--- BEGIN INPUT MATERIAL ---
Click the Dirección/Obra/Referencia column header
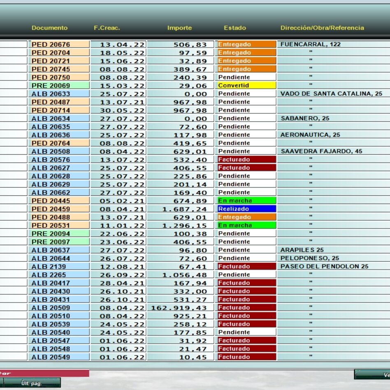This screenshot has width=390, height=390. [322, 28]
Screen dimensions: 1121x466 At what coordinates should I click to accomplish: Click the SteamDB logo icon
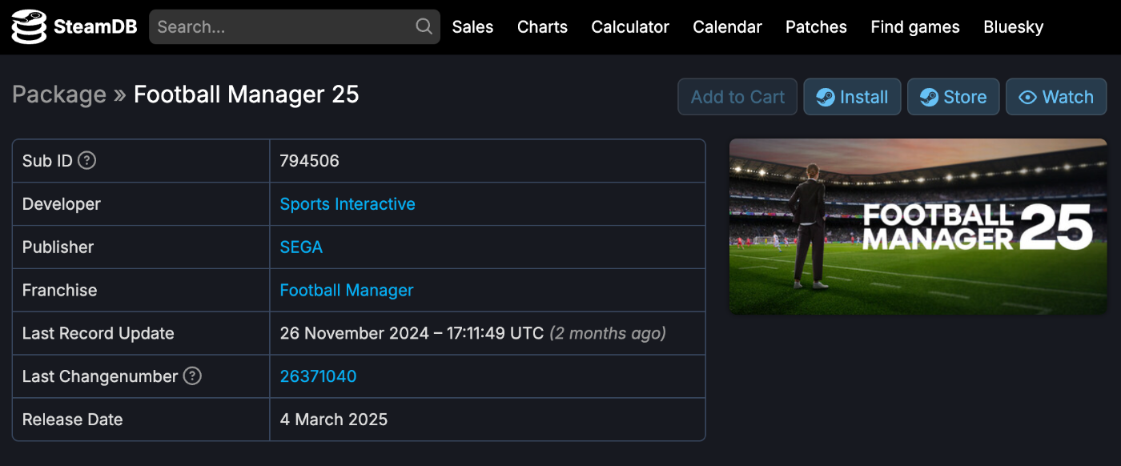(29, 27)
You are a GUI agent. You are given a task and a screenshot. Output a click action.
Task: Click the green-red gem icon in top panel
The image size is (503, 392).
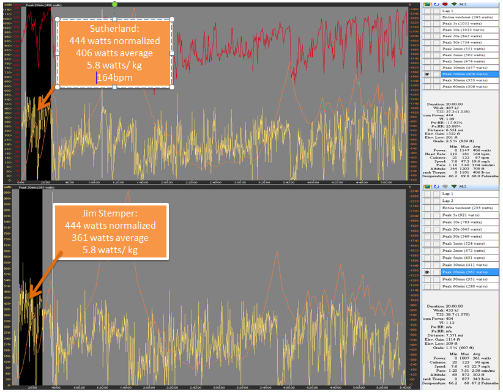pos(453,4)
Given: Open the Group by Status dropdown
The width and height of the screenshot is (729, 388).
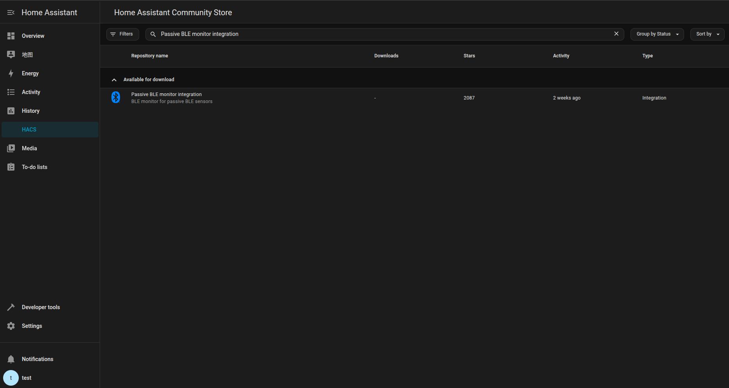Looking at the screenshot, I should point(657,34).
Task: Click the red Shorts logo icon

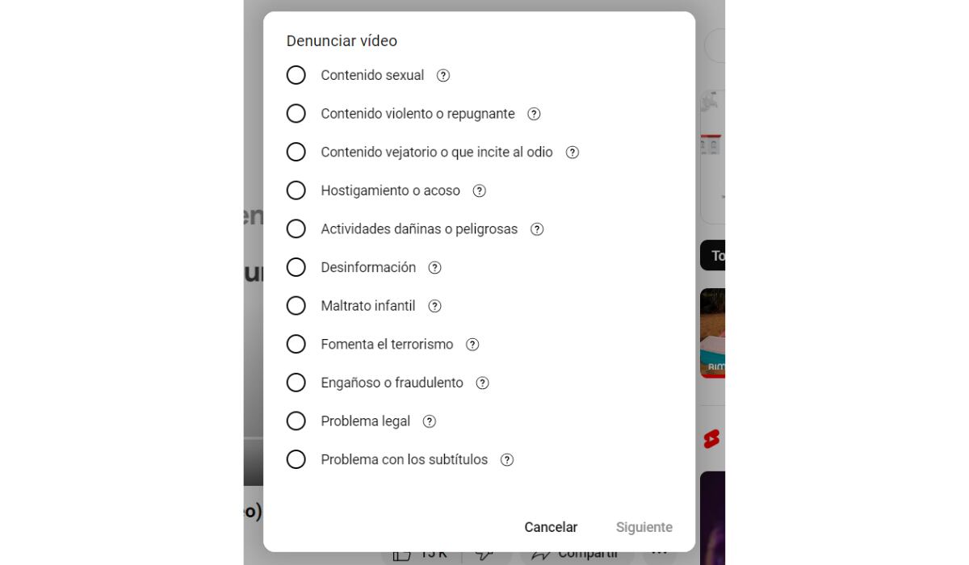Action: (711, 439)
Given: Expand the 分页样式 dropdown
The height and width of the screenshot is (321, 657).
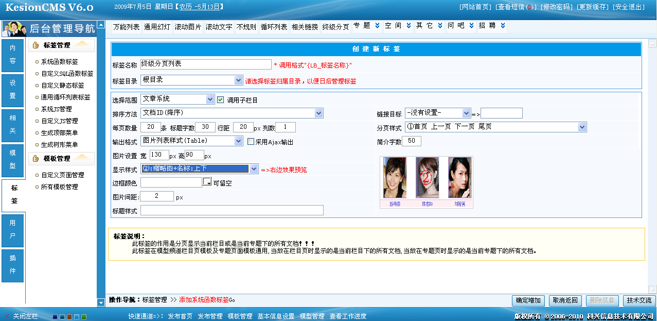Looking at the screenshot, I should click(x=582, y=127).
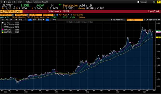The width and height of the screenshot is (161, 94).
Task: Go back with the left arrow icon
Action: tap(2, 2)
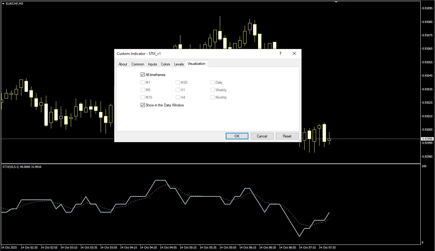The width and height of the screenshot is (435, 251).
Task: Enable the Weekly timeframe checkbox
Action: (x=213, y=90)
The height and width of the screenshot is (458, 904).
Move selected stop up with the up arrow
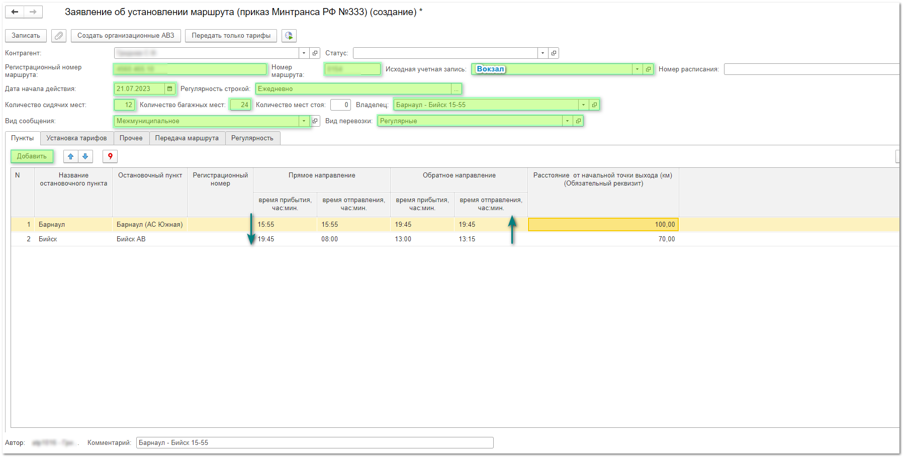71,156
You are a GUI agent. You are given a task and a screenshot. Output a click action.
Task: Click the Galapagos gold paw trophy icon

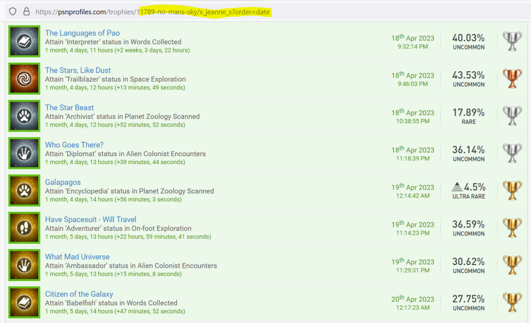24,190
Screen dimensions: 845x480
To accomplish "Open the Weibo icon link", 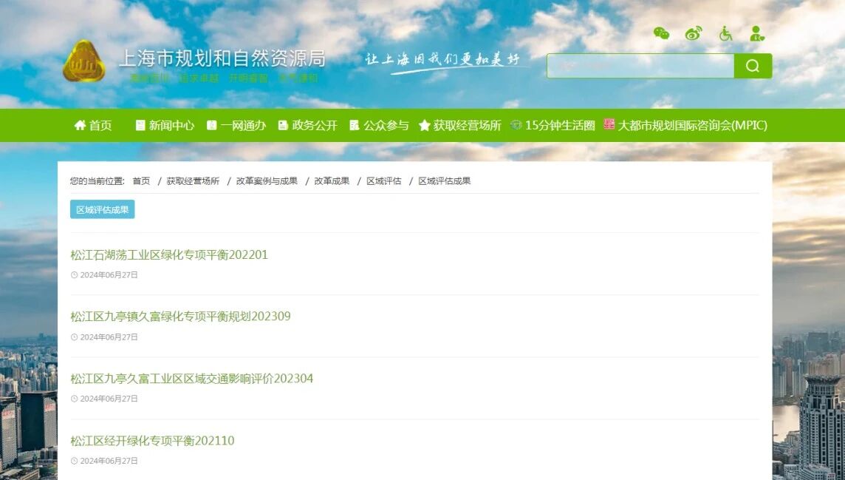I will (693, 33).
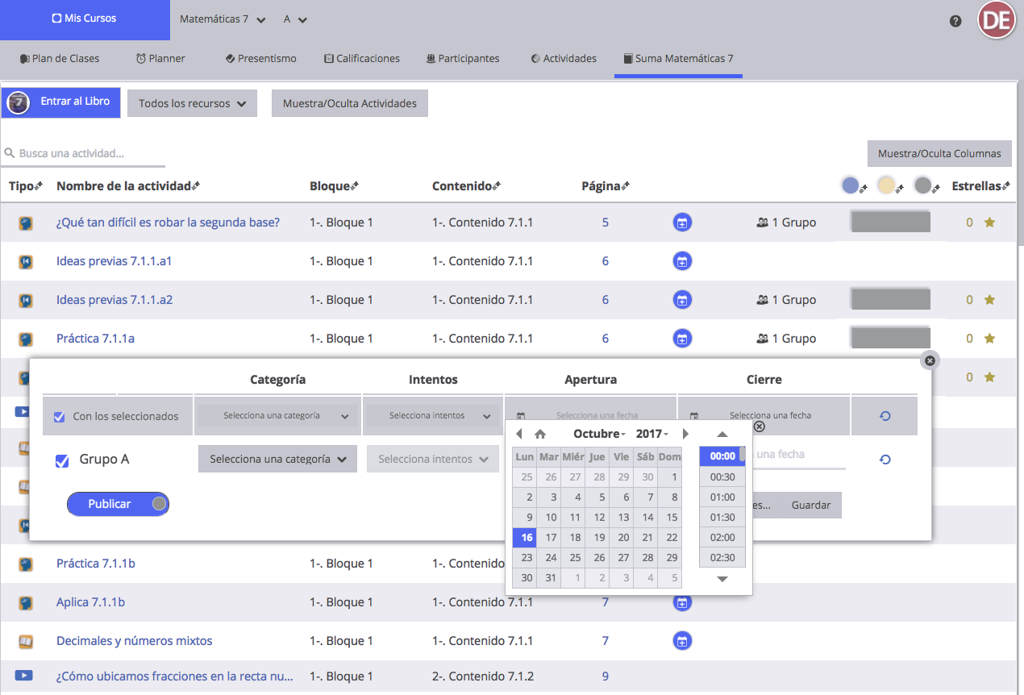
Task: Toggle the Publicar switch
Action: click(118, 504)
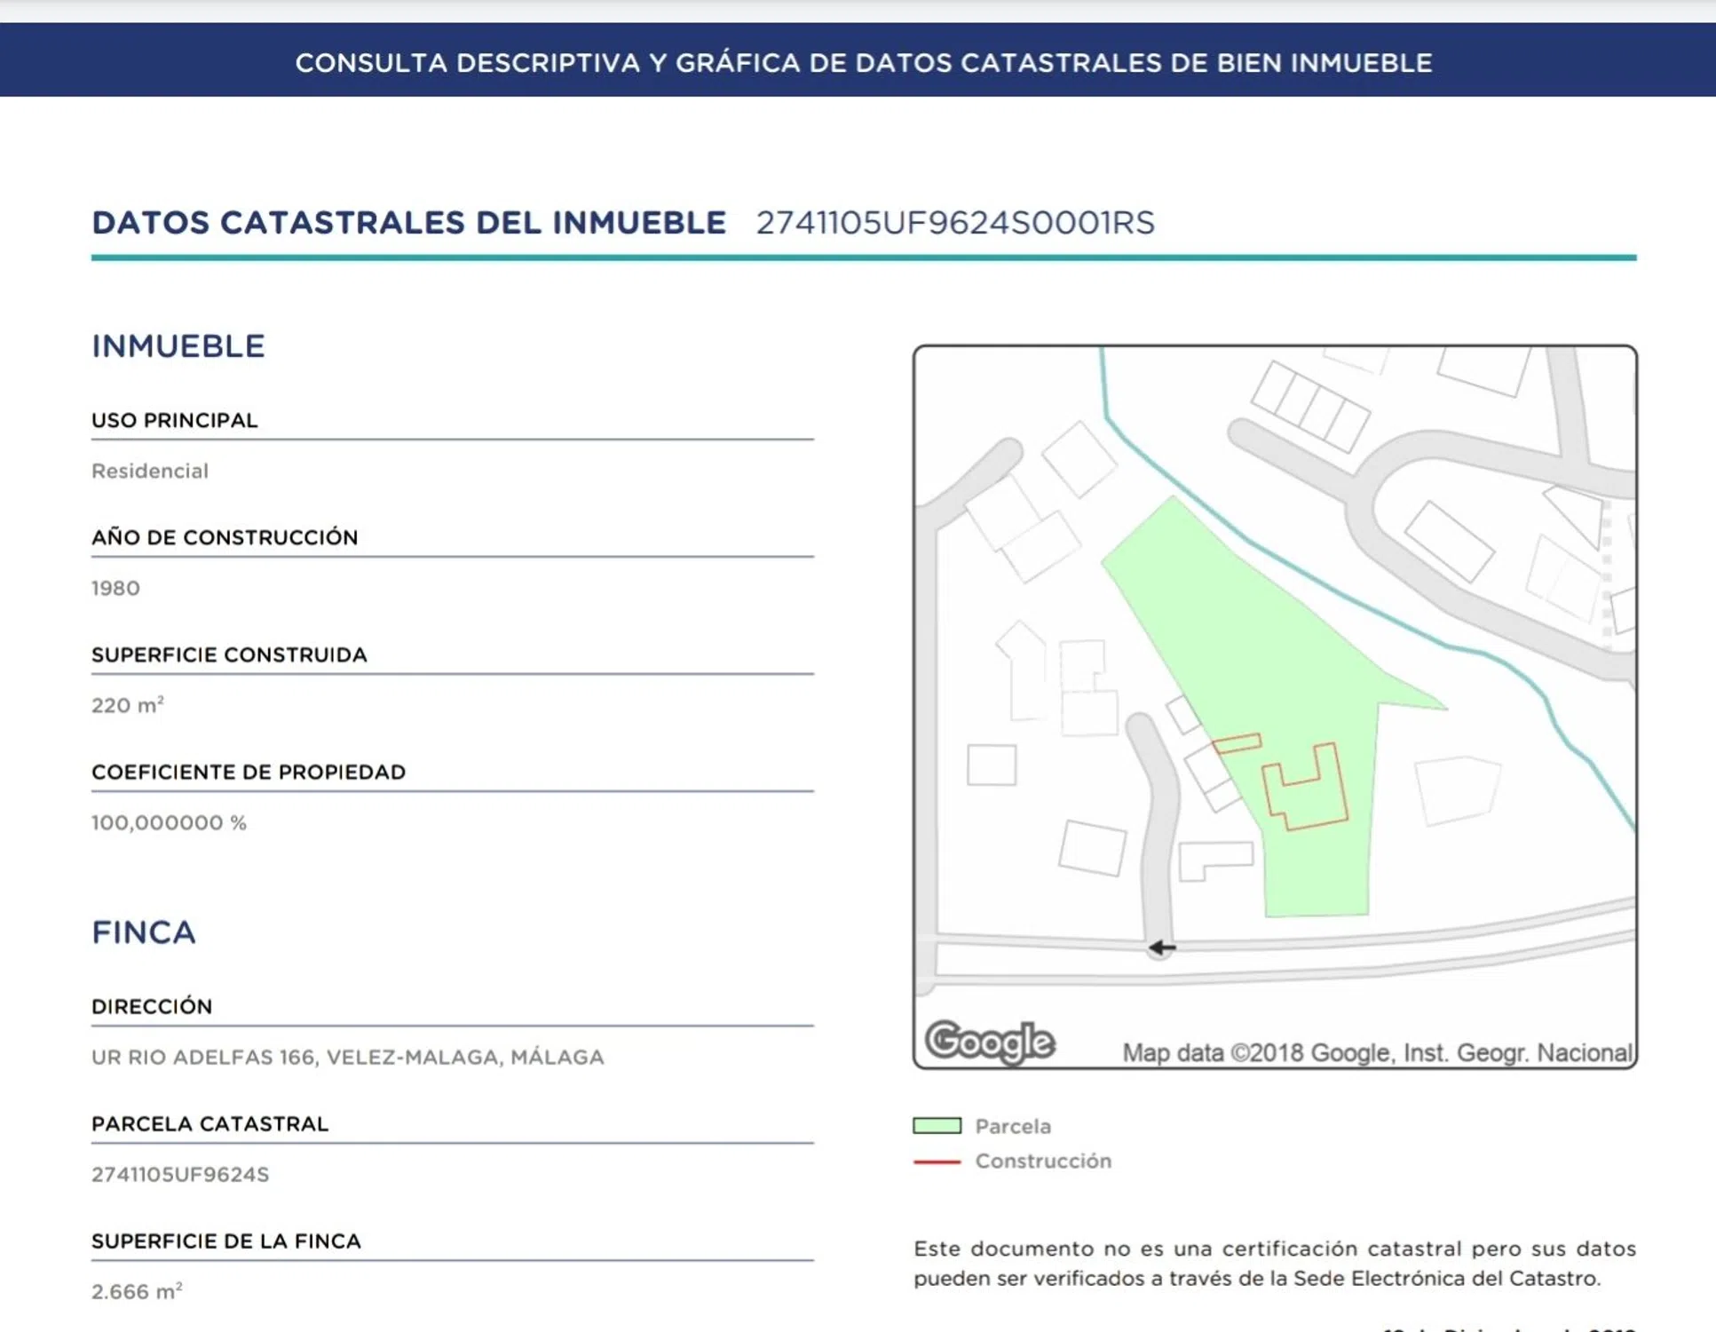Click the black arrow marker on the road

pyautogui.click(x=1161, y=947)
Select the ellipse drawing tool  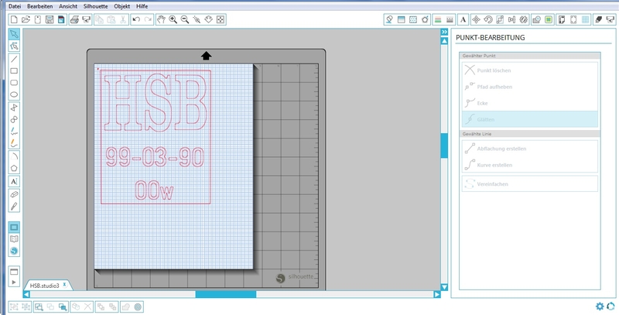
--- END INPUT MATERIAL ---
**STATED TASK:** Rewrite the material from the line with "Given: Expand the 分页样式 dropdown" to the line with "Action: tap(2, 2)", swapping "dropdown" for "menu" and keeping everything else the same. Give only those lines, without the pictures.

**TASK OUTPUT:**
Given: Expand the 分页样式 menu
The height and width of the screenshot is (321, 657).
Looking at the screenshot, I should click(x=582, y=127).
The width and height of the screenshot is (161, 94).
Task: Go back with the left arrow icon
Action: tap(2, 2)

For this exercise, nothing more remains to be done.